Problem »
In the article on the novel A Million Heavens, where do the characters gather?

Document segment »
----

A Million Heavens
- First edition hardback cover
- Author: John Brandon
- Language: English
- Genre: Fiction
- Published: 2012, McSweeney's
- Publication place: United States
- Media type: Print, e-book, audiobook
- Pages: 272 pages
- ISBN: 1936365731
- Preceded by: Citrus County
- Followed by: Further Joy

= A Million Heavens =

2012 novel by John Brandon

A Million Heavens is a 2012 novel by John Brandon. The book was first published on 3 July 2012 by McSweeney's and is Brandon's third novel, following his 2010 book Citrus County.

==Synopsis==
The novel follows several different characters as they congregate in the parking lot of a clinic where a child prodigy has fallen into a coma. They each have their own issues, the foster child, the divorcee, and the gas station owner, and all of whom have decided to gather to hold a vigil for the coma patient.

==Reception==
Critical reception for A Million Heavens has been mostly positive and the work has received praise from Publishers Weekly, The Daily Beast, and the Atlanta Journal-Constitution. The Plain Dealer commented that the work was dissimilar to Brandon's earlier works, as it was not as dark as Citrus County or Arkansas and took more of a leisurely pace in its storytelling. The Oxford American commented on the book's themes of loss and tragedy, writing "Life doesn’t go back to normal, but life goes on. The most profound part of this novel is that it’s satisfying, even without a tangible or dramatic conclusion for the majority of the characters." Charles Bock also reviewed the work, criticizing it for having "Too many sentences [that] tap a bit too deeply into New Mexico’s mystical, new-agey chakra, crossing the line from sincere to earnest (“The wolf wanted to believe that every last hope for peace had not expired in him”), or from earnest to precious (“He was a single note and he only wanted to ring”)" while stating that is ultimately "nothing more — or less — than a sweet ride, smooth traveling for both the mind and heart."

----

Available data »
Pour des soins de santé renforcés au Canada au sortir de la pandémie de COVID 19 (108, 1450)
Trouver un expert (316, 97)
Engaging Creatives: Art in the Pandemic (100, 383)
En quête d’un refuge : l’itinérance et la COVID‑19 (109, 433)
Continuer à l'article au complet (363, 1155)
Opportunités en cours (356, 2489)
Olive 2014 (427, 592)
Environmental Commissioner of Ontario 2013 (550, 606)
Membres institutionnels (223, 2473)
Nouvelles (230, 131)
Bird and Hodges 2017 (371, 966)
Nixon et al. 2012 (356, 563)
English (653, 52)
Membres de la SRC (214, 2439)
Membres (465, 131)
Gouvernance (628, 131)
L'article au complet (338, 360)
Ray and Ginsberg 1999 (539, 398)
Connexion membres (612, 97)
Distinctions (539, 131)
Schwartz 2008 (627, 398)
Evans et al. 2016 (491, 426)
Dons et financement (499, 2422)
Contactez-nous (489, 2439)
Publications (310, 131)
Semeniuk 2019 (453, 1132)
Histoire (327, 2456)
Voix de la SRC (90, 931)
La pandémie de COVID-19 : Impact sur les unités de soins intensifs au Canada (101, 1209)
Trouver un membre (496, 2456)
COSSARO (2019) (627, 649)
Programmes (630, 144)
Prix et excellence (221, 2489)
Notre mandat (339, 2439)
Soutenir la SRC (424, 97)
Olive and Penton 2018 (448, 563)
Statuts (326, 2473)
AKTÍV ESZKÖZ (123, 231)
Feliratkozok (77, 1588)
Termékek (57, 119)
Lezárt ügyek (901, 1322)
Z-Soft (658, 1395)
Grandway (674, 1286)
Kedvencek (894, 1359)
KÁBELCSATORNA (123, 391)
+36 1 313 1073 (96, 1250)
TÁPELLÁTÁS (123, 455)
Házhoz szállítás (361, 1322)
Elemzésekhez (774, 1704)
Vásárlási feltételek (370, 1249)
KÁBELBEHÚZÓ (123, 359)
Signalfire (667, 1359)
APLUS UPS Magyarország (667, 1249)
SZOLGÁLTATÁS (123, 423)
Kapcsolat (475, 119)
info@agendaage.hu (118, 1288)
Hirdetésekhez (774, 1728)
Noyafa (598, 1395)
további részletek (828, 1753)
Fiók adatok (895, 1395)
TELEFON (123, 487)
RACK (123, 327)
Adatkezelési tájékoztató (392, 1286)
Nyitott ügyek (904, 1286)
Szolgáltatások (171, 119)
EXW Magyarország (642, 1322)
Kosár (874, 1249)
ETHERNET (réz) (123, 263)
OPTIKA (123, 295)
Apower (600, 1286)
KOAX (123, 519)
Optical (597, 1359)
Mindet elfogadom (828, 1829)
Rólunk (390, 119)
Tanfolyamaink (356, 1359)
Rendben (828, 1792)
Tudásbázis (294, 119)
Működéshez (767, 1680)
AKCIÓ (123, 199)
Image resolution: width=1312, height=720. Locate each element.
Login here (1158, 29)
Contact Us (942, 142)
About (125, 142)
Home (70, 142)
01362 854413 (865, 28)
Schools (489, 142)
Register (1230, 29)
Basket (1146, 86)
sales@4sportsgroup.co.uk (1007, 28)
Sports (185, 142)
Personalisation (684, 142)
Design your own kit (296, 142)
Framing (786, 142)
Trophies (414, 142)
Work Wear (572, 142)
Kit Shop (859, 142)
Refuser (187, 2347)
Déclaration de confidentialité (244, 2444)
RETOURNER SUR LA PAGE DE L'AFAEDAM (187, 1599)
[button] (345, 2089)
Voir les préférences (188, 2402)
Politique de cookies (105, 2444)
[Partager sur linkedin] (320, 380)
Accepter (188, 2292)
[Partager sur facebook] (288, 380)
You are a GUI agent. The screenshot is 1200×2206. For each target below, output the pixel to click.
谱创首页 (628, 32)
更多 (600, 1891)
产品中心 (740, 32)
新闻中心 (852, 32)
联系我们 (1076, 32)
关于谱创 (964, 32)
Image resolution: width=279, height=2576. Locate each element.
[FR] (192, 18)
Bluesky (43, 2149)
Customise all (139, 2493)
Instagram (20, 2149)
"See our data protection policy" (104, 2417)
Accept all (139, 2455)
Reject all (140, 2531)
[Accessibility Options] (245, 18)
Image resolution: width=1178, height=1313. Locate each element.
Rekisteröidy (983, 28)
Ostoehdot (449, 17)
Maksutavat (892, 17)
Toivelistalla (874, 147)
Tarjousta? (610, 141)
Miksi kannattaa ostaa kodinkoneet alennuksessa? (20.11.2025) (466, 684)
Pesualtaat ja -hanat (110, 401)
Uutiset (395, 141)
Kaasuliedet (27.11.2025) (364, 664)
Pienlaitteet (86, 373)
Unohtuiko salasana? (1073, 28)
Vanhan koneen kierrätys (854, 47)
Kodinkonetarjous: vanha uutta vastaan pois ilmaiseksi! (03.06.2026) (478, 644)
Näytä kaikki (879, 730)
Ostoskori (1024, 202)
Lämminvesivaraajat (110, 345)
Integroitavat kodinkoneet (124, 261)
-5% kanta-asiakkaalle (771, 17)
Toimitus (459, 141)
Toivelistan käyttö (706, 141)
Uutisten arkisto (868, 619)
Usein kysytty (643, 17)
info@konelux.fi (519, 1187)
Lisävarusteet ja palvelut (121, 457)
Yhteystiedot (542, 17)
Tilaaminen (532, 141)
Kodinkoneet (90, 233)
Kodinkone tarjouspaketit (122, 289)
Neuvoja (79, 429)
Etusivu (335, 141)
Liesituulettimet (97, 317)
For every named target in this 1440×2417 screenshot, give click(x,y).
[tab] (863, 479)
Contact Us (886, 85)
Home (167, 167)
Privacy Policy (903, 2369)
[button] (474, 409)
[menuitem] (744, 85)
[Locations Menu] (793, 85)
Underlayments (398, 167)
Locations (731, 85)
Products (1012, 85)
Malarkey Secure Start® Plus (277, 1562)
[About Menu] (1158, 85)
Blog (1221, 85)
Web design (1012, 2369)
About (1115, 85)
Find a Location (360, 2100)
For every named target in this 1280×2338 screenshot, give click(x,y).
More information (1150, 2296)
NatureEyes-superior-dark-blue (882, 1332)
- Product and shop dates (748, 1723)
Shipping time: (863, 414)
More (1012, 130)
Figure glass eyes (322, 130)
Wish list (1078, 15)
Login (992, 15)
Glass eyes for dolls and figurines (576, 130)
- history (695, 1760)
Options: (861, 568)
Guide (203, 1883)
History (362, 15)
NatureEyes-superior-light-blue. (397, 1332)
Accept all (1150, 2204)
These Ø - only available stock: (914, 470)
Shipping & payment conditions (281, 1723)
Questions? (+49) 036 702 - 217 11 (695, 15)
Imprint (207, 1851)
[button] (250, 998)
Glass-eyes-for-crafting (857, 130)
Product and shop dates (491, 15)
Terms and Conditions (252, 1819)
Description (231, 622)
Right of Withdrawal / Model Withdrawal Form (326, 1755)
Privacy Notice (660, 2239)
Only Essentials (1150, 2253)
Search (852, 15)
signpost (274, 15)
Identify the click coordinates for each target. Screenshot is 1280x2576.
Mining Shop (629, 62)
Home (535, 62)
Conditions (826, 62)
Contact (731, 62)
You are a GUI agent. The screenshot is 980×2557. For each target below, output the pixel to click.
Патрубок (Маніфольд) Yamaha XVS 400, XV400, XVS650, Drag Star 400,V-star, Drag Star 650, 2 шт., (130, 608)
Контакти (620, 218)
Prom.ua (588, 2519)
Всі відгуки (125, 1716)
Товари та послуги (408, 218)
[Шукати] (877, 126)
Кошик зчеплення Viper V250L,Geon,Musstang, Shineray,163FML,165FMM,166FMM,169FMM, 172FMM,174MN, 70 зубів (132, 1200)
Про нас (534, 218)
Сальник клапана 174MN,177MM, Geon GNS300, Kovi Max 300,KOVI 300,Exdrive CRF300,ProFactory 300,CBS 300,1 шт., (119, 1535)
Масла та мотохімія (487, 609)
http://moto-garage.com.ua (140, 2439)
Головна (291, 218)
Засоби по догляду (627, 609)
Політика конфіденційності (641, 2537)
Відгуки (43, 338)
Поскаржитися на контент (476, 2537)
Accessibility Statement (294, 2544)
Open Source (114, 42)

----

Output of the task »
In the parking lot of a clinic where a child prodigy has fallen into a coma.